La vérité apportée une fois pour toutes par le Christ ne peut dépendre de l’interprétation libre de chacun avec son petit cerveau. L’interprétation juste ne peut pas venir de manière privée, par un chrétien isolé et coupé des Douze (cf. CEC 858). Il faut s’en remettre à l’Église et à son Magistère.

Pour tout groupe humain, d’ailleurs, un Magistère est indispensable. On ne peut pas s’en passer[5] ! Toutes les sectes, toutes les hérésies, toutes les communautés protestantes ont tous étés obligés de recréer à un moment un mécanisme magistériel pour décider à un niveau ou à un autre de la juste interprétation à retenir par le groupe. Mais la grande différence est que ce sont des magistères ad hoc, créés par les hommes. Celui de l’Église catholique est le seul qui a été créé et établi directement par Jésus et qui perdure en continuité avec cette fondation : et c’est cela qui change tout.

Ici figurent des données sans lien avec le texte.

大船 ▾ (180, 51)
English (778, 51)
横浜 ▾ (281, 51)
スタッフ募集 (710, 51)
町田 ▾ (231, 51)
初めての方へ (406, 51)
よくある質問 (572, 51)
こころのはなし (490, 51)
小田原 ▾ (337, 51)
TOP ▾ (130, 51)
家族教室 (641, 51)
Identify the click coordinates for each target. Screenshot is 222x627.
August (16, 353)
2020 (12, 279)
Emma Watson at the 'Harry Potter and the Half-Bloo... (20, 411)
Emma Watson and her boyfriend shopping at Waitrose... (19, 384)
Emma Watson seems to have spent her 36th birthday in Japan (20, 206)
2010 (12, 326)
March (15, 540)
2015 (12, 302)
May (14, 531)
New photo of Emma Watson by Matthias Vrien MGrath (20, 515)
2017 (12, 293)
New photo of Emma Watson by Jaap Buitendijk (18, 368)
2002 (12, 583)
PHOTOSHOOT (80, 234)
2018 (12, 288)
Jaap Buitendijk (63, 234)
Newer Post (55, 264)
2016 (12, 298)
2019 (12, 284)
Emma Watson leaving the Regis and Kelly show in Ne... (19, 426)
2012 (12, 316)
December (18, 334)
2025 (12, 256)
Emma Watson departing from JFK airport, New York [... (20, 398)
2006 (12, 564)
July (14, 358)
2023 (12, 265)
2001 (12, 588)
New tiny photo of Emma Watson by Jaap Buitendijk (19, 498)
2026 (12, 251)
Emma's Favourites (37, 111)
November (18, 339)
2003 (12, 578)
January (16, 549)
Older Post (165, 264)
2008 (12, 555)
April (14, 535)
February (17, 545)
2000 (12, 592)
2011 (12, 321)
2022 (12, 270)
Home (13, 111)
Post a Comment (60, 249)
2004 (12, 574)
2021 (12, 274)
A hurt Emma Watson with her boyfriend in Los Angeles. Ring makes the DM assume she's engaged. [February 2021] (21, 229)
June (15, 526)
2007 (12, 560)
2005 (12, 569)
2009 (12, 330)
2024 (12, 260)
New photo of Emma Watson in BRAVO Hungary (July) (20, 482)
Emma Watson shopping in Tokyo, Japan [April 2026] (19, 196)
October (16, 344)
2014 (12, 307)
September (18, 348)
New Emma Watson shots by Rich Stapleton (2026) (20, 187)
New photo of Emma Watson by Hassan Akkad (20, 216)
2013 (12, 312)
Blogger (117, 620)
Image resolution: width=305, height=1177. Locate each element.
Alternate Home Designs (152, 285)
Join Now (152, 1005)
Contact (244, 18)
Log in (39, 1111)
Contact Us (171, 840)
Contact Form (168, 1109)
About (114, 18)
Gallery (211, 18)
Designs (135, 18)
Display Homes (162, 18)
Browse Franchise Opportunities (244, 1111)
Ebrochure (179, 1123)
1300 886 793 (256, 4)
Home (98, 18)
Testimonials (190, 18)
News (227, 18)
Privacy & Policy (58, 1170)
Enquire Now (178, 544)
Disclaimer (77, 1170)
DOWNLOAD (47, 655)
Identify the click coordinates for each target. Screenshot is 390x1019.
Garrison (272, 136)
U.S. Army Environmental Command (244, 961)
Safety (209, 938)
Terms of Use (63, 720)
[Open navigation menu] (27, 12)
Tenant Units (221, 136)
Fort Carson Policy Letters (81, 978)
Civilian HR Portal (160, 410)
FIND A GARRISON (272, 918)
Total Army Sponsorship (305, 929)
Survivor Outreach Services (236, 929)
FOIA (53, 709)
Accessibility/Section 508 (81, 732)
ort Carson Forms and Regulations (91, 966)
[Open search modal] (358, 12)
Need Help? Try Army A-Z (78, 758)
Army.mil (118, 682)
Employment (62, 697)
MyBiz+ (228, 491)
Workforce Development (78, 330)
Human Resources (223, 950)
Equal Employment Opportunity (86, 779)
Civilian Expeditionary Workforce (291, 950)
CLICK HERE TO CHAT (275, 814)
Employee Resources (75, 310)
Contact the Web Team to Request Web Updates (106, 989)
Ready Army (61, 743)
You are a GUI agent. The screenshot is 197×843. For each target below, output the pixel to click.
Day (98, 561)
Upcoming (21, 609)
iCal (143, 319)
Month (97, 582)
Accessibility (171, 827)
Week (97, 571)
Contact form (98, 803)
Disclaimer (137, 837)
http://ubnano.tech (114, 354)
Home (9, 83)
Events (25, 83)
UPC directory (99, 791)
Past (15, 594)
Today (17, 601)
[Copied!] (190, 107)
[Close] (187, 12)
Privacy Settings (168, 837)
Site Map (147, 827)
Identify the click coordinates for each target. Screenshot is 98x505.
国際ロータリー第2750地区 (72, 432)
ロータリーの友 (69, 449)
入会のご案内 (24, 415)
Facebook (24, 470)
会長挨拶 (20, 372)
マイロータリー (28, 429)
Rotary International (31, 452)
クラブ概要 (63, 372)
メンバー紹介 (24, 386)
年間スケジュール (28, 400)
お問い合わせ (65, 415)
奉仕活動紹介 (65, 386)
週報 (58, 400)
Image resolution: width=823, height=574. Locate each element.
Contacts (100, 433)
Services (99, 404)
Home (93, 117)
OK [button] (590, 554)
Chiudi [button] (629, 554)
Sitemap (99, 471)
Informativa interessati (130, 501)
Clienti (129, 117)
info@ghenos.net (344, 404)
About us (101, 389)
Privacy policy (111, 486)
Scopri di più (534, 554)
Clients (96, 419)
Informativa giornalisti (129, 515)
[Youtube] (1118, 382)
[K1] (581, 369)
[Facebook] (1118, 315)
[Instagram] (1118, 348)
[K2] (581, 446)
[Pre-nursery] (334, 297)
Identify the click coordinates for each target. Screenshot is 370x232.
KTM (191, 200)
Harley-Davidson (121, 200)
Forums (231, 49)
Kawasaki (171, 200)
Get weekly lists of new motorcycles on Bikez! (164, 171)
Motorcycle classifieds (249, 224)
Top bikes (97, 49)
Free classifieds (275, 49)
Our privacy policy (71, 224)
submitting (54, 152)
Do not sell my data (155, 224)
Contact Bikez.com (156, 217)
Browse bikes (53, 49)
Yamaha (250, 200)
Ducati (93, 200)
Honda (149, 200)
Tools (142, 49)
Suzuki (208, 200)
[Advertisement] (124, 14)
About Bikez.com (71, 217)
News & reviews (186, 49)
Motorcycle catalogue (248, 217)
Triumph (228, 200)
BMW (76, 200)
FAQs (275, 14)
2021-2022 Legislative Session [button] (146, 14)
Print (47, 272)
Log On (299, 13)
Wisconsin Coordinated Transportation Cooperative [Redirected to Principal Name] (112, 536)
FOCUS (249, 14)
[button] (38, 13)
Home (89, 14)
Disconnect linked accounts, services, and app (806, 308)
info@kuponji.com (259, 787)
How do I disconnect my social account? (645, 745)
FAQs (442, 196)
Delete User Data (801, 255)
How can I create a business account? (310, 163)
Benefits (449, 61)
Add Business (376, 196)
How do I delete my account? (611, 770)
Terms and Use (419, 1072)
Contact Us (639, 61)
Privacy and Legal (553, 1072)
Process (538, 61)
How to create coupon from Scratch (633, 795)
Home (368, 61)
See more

L’exécuteur testamentaire de Jésus, c’est l’Église

En pratique, quand un écrivain, un intellectuel, un théologien se prépare à mourir, il désigne souvent un exécuteur testamentaire, à qui reviendra notamment l’édition de ses œuvres. C’est lui qui pourra dire avec autorité : « Voilà ce qu’il voulait, voilà ce qu’il a voulu que nous fassions ». Il en est de même pour le Christ et l’exécuteur testamentaire de Jésus, c’est l’Église. C’est à elle que revient la charge de dire : « Voilà ce qu’Il veut, voilà ce qu’Il nous demande de faire. »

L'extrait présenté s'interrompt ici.